Well, I can't claim to great knowledge on this, but I'll give it a go. Schemers out there will probably laugh their heads off.

Essentially, a continuation is the abstract notion of "what do do next".

Languages like Scheme carry one of these around on each of their stack frames as something accessible from the language itself. call-with-current-continuation is simply a Higher Order Functionish way of doing this.

;; Guile scheme (call-with-current-continuation ;; Often abbr'd to call-cc. Takes a function as arg. (lambda (fred) (+ 3 4) (do-something 42 fred) (fred 42) ))

What's happening here is that when the outer call-cc is run, it takes the continuation of its current context -- where the call-cc would go next if it exited normally -- and calls (lambda (fred) ...) with the continuation in the formal parameter 'fred'.

When the function object in fred is called, the call-cc exits, and the interpreter goes merrily on its way. The call-cc call itself evaluates to whatever is passed to 'fred' when (or if) that gets called.

Note that the function in 'fred' can be passed around too, and called by other functions. The do-something function used above might decide to call its 'fred' argument with some answer other than 42.

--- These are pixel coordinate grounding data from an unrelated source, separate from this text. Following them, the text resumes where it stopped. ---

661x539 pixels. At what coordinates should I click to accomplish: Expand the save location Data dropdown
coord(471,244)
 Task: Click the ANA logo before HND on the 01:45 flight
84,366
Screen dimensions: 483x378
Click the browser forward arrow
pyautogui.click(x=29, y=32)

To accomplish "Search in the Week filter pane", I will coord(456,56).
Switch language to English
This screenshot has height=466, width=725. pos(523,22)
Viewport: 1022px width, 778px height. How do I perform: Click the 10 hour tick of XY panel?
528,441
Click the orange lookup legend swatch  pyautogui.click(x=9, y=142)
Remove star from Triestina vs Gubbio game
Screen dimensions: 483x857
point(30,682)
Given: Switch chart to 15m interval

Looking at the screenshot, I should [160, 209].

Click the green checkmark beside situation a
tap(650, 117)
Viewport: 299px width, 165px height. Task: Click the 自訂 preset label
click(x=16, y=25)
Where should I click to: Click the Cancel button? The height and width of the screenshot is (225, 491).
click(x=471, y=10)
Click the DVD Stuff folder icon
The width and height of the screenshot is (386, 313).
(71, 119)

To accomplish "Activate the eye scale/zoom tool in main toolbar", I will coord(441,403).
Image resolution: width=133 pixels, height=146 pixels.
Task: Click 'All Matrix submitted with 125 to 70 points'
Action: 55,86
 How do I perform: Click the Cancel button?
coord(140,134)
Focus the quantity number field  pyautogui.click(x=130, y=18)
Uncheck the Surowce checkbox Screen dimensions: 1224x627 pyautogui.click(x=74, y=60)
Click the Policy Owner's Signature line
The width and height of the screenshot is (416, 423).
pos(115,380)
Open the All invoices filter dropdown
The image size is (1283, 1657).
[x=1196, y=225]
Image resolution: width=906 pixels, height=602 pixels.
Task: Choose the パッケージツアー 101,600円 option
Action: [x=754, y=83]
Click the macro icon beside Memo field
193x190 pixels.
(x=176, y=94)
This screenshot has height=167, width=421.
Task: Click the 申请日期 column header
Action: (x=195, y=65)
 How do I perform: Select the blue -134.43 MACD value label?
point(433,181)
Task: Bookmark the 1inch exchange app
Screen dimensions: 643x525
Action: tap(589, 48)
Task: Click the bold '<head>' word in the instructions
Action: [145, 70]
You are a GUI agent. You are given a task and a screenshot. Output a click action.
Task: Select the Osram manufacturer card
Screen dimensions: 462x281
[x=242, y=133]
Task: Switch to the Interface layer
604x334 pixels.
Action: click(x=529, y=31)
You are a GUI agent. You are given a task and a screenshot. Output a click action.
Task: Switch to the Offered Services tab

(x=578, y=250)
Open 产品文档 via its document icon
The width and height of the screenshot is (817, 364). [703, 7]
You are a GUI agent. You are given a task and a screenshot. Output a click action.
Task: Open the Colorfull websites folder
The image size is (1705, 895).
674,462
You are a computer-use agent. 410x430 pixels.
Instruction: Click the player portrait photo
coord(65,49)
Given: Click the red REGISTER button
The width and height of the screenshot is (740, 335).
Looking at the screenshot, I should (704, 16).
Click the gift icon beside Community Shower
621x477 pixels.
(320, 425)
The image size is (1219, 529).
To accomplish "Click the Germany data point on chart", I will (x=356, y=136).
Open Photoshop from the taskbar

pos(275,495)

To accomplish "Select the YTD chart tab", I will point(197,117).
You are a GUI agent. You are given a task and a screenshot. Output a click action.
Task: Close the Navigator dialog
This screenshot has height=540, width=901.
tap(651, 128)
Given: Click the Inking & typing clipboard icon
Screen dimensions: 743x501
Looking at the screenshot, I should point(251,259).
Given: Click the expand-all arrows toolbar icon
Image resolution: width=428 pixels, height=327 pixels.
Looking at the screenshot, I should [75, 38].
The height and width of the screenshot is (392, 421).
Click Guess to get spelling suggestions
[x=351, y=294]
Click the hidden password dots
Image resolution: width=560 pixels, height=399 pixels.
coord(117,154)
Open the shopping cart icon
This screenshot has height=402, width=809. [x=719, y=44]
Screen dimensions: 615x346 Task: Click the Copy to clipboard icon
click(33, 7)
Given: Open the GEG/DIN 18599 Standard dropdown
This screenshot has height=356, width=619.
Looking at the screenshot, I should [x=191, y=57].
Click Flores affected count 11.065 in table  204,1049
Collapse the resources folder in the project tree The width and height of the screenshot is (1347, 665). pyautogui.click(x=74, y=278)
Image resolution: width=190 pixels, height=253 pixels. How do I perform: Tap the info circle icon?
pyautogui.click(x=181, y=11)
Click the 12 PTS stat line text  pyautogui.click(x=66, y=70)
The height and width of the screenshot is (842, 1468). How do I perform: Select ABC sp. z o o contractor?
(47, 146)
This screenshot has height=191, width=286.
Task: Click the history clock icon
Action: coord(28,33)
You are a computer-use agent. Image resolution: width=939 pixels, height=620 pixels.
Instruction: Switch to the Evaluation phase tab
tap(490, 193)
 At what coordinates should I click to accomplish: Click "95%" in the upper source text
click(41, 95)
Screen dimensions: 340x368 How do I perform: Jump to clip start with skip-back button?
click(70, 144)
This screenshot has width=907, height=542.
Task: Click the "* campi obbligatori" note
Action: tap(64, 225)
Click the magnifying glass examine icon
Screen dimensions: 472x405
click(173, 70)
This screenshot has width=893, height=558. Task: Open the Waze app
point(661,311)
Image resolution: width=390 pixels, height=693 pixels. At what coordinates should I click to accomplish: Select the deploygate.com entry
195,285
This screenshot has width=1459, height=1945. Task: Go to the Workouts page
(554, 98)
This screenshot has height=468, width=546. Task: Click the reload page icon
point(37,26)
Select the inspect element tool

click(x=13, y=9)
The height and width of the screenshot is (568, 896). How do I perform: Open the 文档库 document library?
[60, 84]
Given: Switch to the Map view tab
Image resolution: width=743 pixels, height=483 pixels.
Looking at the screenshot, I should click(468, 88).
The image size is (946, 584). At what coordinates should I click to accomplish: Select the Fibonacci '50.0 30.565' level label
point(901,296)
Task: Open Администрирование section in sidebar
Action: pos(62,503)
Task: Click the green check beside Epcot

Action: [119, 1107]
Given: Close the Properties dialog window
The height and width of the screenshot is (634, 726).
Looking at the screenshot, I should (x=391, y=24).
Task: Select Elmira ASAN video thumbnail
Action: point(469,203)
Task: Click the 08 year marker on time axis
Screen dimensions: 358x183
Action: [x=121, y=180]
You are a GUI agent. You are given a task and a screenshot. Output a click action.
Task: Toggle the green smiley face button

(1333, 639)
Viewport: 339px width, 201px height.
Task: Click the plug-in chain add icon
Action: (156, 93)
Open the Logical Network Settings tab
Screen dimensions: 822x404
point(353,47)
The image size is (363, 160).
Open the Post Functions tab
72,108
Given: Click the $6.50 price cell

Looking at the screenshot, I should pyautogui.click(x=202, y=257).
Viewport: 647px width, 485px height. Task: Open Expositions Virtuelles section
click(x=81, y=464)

You could fake Scheme's call-cc behaviour in Perl using an eval-BLOCK/if($@){} combo. The trick is distinguishing our fake death from a real thrown error:

sub call_cc (&) { my $clause = shift; my @fake_returns; my $fake_continuation; $fake_continuation = sub { @fake_returns = @_; die $fake_continuation; }; eval { return $clause->($fake_continuation); }; if ($@) { die $@ unless $@ == $fake_continuation; return @fake_returns; } #NOTREACHED } print STDERR call_cc { my $fred = shift; $fred->(42); return 64; # NOTREACHED }; print STDERR "\n";

But no, it's not a real continuation.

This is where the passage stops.